Registered Investment Advisers (RIAs) that have under $100 million of assets under management or serve clients in fewer than 15 states are typically required to register with their home states’ securities regulators. These state-registered RIAs are subject to a suite of state-specific securities regulations collectively known as “Blue Sky Laws”. The first Blue Sky Laws were originally created over a century ago to protect investors from fraudulent stock sellers by requiring securities issuers to register with the state(s) where they do business. They have expanded in scope beyond just securities issuers throughout the 20th century to also include state-level regulation of broker-dealers selling other types of securities products in the state, and RIAs providing investment advice to those living in the state.
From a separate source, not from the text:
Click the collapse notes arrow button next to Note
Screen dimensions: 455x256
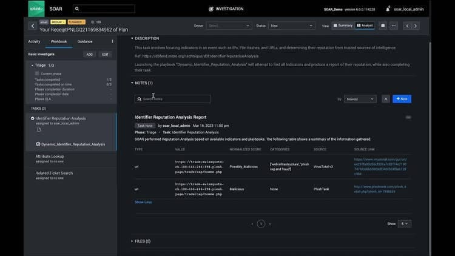[x=385, y=99]
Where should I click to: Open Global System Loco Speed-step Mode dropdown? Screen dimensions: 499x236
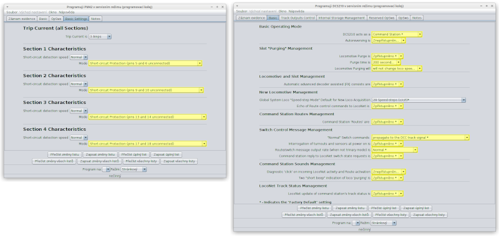point(419,100)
In general, Blue Sky Laws prohibit dishonest or unethical conduct by financial professionals, and require all RIAs doing business in a state to be registered or licensed with that state, keep accurate books and records, and provide potential clients with disclosures about their services, fees, and conflicts of interest. States also outline specific requirements for registering as an RIA, which include the filing of Form ADV, passing a competency exam (usually the Series 65 exam, or the Series 66 and Series 7 exams; though this requirement is waived by many states for holders of the CFP, CFA, or ChFC designations), and filing a statement of financial condition or balance sheet.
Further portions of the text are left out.